Action: Add checkout flow to weekly load tests; require load test pass in CI.

Postmortem Template

# Postmortem: [Incident Name] ([SEV-X])

## Summary
- Date: 2024-06-12
- Duration: 23 minutes
- Impact: 12% of checkout attempts failed

## Timeline
- 14:32 — First alert: error rate spike on /api/checkout
- 14:35 — On-call acknowledged
- 14:40 — Identified connection pool exhaustion
- 14:45 — Rolled back to v2.4.0
- 14:55 — Error rates returned to baseline

## Root Cause
v2.4.1 introduced a retry loop that leaked database connections.

## What Went Well
- Rollback completed in under 5 minutes
- Monitoring clearly pointed to connection pool exhaustion

## What Went Wrong
- Load tests did not cover the new retry logic
- No connection leak detection in staging

## Action Items
| Action | Owner | Due Date |
|--------|-------|----------|
| Add checkout flow to load tests | @bob | 2024-06-19 |
| Add connection leak alert | @alice | 2024-06-15 |

Best Practices

Rotate on-call fairly — no one should be on-call more than 1 week in 4
Compensate for off-hours — pay extra or give time off in lieu
Shadow on-call — new engineers shadow for 2-4 weeks before taking the pager
Automate runbooks — if a runbook step is manual, add it to your automation backlog
Review alerts quarterly — remove noise, tune thresholds, fix flapping alerts

Common Mistakes

Skipping postmortems because “we are too busy”
Blaming individuals instead of fixing systems
Forward-fixing during an incident instead of rolling back
Communicating too late to customers
Not having a secondary on-call for escalation
Keeping the same person on-call for weeks

Frequently Asked Questions

What if I do not know how to fix the issue?

That is expected.

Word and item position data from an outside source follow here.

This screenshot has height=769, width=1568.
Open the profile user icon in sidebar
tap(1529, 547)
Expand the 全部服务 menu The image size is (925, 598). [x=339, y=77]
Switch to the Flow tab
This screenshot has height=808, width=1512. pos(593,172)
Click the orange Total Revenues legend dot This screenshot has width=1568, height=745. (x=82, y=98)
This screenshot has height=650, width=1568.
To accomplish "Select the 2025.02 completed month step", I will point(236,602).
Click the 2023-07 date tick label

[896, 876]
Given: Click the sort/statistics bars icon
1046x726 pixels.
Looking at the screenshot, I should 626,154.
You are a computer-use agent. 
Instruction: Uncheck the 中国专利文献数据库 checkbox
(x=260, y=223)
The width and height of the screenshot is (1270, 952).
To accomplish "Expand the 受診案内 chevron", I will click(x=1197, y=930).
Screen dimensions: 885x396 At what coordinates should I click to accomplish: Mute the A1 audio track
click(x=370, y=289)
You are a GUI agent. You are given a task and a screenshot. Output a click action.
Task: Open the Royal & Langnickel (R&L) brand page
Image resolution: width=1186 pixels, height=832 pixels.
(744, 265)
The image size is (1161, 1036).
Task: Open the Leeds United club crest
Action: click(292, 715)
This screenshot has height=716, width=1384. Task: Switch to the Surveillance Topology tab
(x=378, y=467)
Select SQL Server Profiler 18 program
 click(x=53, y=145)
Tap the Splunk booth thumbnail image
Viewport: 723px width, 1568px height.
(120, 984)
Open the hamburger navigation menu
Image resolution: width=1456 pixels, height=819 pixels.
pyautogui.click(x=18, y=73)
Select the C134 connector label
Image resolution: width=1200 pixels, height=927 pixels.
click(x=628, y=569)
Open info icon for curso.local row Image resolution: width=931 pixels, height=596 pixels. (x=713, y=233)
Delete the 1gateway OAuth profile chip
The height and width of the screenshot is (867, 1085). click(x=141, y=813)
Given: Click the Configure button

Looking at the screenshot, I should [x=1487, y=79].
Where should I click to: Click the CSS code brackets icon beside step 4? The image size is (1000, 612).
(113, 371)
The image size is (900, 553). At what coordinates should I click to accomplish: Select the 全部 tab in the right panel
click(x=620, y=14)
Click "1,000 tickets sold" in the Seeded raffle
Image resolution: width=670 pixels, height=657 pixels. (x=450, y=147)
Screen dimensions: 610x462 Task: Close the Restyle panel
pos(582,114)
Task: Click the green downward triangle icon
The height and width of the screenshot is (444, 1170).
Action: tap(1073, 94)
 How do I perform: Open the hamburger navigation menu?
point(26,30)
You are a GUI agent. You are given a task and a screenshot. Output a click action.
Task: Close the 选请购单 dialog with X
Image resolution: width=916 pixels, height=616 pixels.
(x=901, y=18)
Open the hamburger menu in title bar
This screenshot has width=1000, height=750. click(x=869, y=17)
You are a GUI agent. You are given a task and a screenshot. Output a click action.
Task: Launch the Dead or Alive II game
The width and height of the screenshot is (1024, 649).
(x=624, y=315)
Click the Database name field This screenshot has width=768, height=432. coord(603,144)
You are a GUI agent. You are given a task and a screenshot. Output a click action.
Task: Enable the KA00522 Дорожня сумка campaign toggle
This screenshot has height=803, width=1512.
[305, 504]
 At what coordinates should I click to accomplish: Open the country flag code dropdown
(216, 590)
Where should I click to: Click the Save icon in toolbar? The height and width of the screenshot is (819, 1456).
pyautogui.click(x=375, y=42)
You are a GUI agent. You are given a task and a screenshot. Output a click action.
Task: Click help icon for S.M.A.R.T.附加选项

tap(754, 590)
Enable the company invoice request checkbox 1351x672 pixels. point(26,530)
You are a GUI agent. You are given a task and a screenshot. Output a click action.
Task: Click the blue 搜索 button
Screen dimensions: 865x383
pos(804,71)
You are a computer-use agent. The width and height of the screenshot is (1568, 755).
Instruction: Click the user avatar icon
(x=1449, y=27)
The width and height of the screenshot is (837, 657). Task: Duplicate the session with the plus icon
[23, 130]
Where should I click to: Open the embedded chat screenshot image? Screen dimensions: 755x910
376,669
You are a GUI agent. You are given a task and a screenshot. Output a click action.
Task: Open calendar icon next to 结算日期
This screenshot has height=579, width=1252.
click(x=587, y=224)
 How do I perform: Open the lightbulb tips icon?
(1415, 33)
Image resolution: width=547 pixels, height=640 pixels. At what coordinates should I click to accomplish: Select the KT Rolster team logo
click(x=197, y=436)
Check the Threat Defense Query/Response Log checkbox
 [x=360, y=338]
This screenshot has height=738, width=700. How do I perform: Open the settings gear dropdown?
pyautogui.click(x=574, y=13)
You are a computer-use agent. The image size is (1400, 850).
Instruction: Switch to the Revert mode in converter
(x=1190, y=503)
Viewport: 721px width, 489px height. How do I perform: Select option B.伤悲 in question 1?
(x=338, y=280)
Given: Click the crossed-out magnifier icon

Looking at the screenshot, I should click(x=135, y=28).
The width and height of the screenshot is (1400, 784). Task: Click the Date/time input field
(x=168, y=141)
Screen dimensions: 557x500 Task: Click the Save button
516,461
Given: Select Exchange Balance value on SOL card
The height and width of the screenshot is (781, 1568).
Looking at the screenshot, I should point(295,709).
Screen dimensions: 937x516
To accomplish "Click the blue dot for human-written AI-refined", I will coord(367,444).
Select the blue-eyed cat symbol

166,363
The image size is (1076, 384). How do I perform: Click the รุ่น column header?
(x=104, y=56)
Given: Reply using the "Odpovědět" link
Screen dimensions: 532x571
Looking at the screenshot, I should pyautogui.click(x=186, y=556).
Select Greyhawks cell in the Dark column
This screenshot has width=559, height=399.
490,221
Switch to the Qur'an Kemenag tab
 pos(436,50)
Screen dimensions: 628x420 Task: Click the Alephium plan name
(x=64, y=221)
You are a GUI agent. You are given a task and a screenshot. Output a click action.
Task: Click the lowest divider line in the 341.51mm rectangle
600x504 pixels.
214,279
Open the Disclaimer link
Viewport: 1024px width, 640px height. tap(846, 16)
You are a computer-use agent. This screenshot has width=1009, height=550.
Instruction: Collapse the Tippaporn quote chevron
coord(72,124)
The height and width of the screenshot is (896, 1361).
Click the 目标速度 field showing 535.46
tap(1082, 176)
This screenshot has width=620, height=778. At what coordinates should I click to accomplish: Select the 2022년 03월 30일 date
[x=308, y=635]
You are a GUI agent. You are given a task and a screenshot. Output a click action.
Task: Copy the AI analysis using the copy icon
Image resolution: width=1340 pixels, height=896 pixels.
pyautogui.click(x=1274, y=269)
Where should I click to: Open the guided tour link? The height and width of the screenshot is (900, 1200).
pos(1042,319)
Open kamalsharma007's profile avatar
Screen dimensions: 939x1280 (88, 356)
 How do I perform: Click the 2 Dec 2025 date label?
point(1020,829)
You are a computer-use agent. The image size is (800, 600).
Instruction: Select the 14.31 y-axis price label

Your job is to contain the impact and find the right person — not to know every system. Escalate early and clearly. A 5-minute escalation is better than a 30-minute solo struggle.

How do I balance incident response with feature work?

Incidents are unplanned work. Track them. If a team spends > 20% of sprint capacity on incidents, that is a signal to invest in reliability (tests, automation, refactoring) rather than new features.

Should junior engineers be on-call?

Yes, with mentorship. Shadowing senior engineers during incidents is one of the fastest ways to learn how systems fail. Start with low-severity rotations and pair them with a senior for the first month.